> [What the task asks]
Without omission or alteration, write out all of the data.

- - - - -

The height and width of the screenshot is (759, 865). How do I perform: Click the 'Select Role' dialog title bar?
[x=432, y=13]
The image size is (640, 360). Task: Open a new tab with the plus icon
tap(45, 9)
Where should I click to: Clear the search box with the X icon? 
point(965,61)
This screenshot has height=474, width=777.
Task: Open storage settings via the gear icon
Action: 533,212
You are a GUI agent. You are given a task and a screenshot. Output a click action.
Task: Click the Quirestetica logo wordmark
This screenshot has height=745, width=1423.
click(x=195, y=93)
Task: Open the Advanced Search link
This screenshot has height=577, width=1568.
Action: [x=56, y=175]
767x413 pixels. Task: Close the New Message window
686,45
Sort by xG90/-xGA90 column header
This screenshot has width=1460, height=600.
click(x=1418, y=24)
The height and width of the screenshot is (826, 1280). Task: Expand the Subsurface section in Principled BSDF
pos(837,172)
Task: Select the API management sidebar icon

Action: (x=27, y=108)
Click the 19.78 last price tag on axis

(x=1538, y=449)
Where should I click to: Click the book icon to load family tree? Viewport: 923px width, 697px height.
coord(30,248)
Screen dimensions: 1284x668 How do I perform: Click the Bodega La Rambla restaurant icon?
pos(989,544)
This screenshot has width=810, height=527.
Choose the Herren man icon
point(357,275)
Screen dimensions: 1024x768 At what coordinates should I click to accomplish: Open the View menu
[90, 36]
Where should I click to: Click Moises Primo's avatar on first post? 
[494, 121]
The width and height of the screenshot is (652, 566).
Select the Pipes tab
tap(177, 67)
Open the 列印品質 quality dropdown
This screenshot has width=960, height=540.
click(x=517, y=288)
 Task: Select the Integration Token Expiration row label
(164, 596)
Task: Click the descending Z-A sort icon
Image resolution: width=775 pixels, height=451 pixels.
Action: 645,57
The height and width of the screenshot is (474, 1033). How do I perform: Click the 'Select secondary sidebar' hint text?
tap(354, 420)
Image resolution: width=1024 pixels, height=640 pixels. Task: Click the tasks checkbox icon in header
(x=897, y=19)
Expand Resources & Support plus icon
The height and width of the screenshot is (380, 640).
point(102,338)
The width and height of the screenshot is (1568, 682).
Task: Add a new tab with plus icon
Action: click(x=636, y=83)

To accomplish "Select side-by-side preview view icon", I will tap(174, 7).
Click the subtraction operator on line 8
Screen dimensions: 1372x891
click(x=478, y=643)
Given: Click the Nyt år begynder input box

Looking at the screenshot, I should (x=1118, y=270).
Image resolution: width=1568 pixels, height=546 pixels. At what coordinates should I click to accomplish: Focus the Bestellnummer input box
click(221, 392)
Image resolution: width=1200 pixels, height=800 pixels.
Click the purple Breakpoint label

- - - - -

> [The completed task]
The height and width of the screenshot is (759, 865). How do I perform: Click the 'Select Role' dialog title bar?
[x=432, y=13]
The image size is (640, 360). Task: Open a new tab with the plus icon
tap(45, 9)
Where should I click to: Clear the search box with the X icon? 
point(965,61)
This screenshot has height=474, width=777.
Task: Open storage settings via the gear icon
Action: 533,212
You are a GUI agent. You are given a task and a screenshot. Output a click action.
Task: Click the Quirestetica logo wordmark
This screenshot has height=745, width=1423.
click(x=195, y=93)
Task: Open the Advanced Search link
This screenshot has height=577, width=1568.
Action: [x=56, y=175]
767x413 pixels. Task: Close the New Message window
686,45
Sort by xG90/-xGA90 column header
This screenshot has width=1460, height=600.
click(x=1418, y=24)
The height and width of the screenshot is (826, 1280). Task: Expand the Subsurface section in Principled BSDF
pos(837,172)
Task: Select the API management sidebar icon

Action: (x=27, y=108)
Click the 19.78 last price tag on axis

(x=1538, y=449)
Where should I click to: Click the book icon to load family tree? Viewport: 923px width, 697px height.
coord(30,248)
Screen dimensions: 1284x668 How do I perform: Click the Bodega La Rambla restaurant icon?
pos(989,544)
This screenshot has width=810, height=527.
Choose the Herren man icon
point(357,275)
Screen dimensions: 1024x768 At what coordinates should I click to accomplish: Open the View menu
[90, 36]
Where should I click to: Click Moises Primo's avatar on first post? 
[494, 121]
The width and height of the screenshot is (652, 566).
Select the Pipes tab
tap(177, 67)
Open the 列印品質 quality dropdown
This screenshot has width=960, height=540.
click(x=517, y=288)
 Task: Select the Integration Token Expiration row label
(164, 596)
Task: Click the descending Z-A sort icon
Image resolution: width=775 pixels, height=451 pixels.
Action: 645,57
The height and width of the screenshot is (474, 1033). How do I perform: Click the 'Select secondary sidebar' hint text?
tap(354, 420)
Image resolution: width=1024 pixels, height=640 pixels. Task: Click the tasks checkbox icon in header
(x=897, y=19)
Expand Resources & Support plus icon
The height and width of the screenshot is (380, 640).
point(102,338)
The width and height of the screenshot is (1568, 682).
Task: Add a new tab with plus icon
Action: click(x=636, y=83)

To accomplish "Select side-by-side preview view icon", I will tap(174, 7).
Click the subtraction operator on line 8
Screen dimensions: 1372x891
click(x=478, y=643)
Given: Click the Nyt år begynder input box

Looking at the screenshot, I should (x=1118, y=270).
Image resolution: width=1568 pixels, height=546 pixels. At what coordinates should I click to accomplish: Focus the Bestellnummer input box
click(221, 392)
Image resolution: width=1200 pixels, height=800 pixels.
Click the purple Breakpoint label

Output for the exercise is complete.